Wild Rumpus Sports

A Frustrating Final Race

I skied my last race of the season on Saturday. It did not go well.

The last time I raced the Bretton Woods Nordic Marathon, I dropped the second place finisher in the first 5 km. Even though I knew that several Craftsbury Green Team members would be there, along with David Sinclair and a strong college skier contingent, I still let the memory of easy victory allow me to believe I was the favorite.

Unlike the last time I skied this race, there was still a very large group at 5 km. And I (in what is a bit of a theme for this race) was careless, allowing myself to drift back in the group on a big downhill, so that when I major pile-up occurred at the bottom of the hill, I couldn’t avoid it. I did managed to bail in such a way that I broke neither my own poles or anyone else’s. I stood back up in about 25th place, fought my way toward the front, and then almost crashed again on a sharp left turn — a Dartmouth skier and I both went off the trail to get around the group that had fallen.

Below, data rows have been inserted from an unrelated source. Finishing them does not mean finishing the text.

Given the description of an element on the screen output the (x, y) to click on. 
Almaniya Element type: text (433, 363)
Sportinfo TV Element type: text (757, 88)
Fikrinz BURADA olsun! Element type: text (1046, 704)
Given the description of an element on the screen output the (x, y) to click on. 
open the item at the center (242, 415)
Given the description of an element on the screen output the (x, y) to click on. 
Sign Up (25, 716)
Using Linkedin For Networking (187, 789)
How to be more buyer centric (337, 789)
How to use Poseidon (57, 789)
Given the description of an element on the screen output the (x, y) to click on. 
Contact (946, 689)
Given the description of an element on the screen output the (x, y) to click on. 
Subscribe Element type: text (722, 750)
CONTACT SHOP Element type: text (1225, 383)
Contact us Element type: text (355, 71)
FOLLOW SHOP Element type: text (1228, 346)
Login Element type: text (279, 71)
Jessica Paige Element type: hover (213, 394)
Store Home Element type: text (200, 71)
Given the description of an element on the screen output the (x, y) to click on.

At this point, I was sick of other skiers. I worked my way to the front, and on the one solid climb, I pushed at about 95% effort. I anticipated that this would break the field, but all three Green Team members, along with Sinclair and at least one other skier, stuck to me and didn’t seem to be in distress. I just didn’t have enough in my legs to drop them. As we came down from the top of the course to the lap (a long six kilometers of down and flat with only a couple interruptions of climbing) four or five other skiers caught us. I was not feeling good about my prospects in the race.

I felt a lot worse when we came to the lap and Vermeer and Dougherty switched skis. I had not done my homework, and did not know that this was allowed (another unforced error by me). It quickly became clear that not only were the two of them (plus Sinclair, who did not change skis) double-poling faster and more effectively than I was, but they were doing so on faster skis. The three of them attacked on a downhill just after I took a feed, and I had to go nearly all out to keep them in sight. I fought my way from 9th place to 4th. As we started to climb, I would make time each time we strided, and lose it again on the flats. I managed to get to within about five seconds at one point, and by skiing very aggressively through the rolling section at the top of the course I didn’t lose much time.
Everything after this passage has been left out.